Here's my 250 KYD written with the prompt of "Promised You Heaven, Sent You to Hell":
A Bite of Chocolate Chip Soul Cookie
Jess stepped onto Dandelion River Bridge and zipped up her aura-shielded leather jacket. She peered through ghost vision goggles. Shadows of rope dangled from the metal beams where Auntie April hung herself a month ago.
As president of the fledgling Ghost Hunters Association, Jess had promised to transcend the walls between the living and the afterlife. First step: prove GHA product functionality by capturing a ghost. Perfect excuse to save April from limbo.
Jess dipped a hand into her shoulder bag and raised a GHA cookie. Fall winds spread the scent of cinnamon spice soul shavings, a temptation for any wayward ghost craving heaven. Devices embedded in the chocolate chips transferred the victim’s spirit to the containment cube in Jess’s bag.
Dandelions trembled at the end of the bridge. White pappi fluff burst forth, a flurry of ghost fingers. A hundred tiny gray pigeon beaks, ghost teeth, raked Jess’s jacket. April’s blue eyes glimmered above the teeth along her faded nose.
Jess jammed the cookie into April's frigid maw. “Got you.”
April spit crumbs and bit Jess’s hand. Chocolate-stained teeth pierced through to bone and soul.
Jess screamed but shoved more cookies in April. Then she reached for the cube and powered it up.
The chocolate chip devices rang from April’s mouth and buzzed in Jess’s shredded hand. The cube dragged them into containment, mashing and blending their souls.
Walls transcended. Product a success.
Last step: signal headquarters for extraction before they completely lost themselves to their new prison.
END
Ryland, my apologies for taking so long to get to yours and Victoria's KYD Exercises on the prompt: Promised You Heaven, Sent You to Hell. I am correcting that now.
You have a wild imagination, making all of your stories full of surprise. This one is no exception. That's a good thing. We have here an amateur ghost hunter testing out new product, which works better than expected. Way better, to her possible demise. Nice!

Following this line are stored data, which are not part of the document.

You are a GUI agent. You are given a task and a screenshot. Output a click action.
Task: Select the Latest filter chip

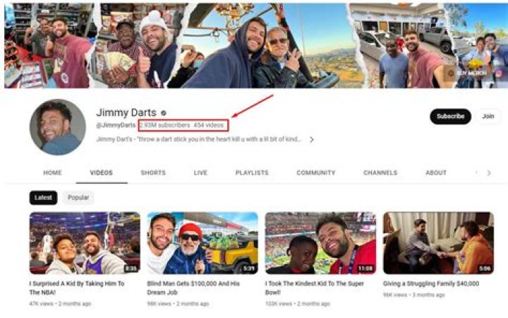pos(43,198)
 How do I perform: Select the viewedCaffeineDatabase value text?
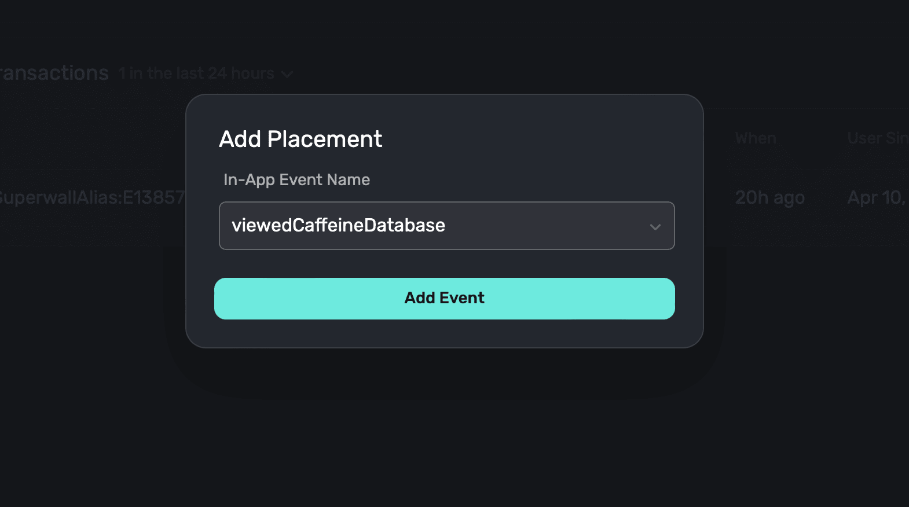coord(338,225)
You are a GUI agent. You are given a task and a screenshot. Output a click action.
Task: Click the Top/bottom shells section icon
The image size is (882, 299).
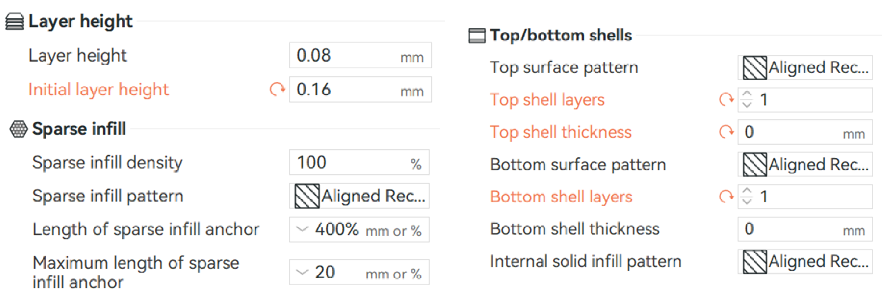(477, 36)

Some constructive comments:
The cookie temptation, while weird, doesn't make a lot of sense, and we have to accept ghosts are attracted to chocolate chip cookies with a strange cinnamon spice. But we don't put cinnamon in our chocolate chip cookie recipes in the West. Do they do this in Japan? We use vanilla. Anyhow, it rings as odd on a few levels. What are cinnamon spice soul shavings? It's hard to understand what these are and how she would shave parts from a soul and why they'd smell like cinnamon. In a 250, I'm willing to overlook much because of lack of worldbuilding space, but your choices do raise questions. I'll offer a suggestion--weird is good, but it's best if it's based on some rational idea or logic you springboard off of. Give us a foundation in a reality we can buy into, and then you can go wild. Tim Powers does this all the time. His ideas are crazy wild, but they're always based on a historical fact that readers often know, and then he turns that knowledge on its head. Readers buy in because they know some of the history, some of the facts. He grounds them in a reality, and then does his insane somersaults into the deep end, and you just go with it because he carefully hooked you first.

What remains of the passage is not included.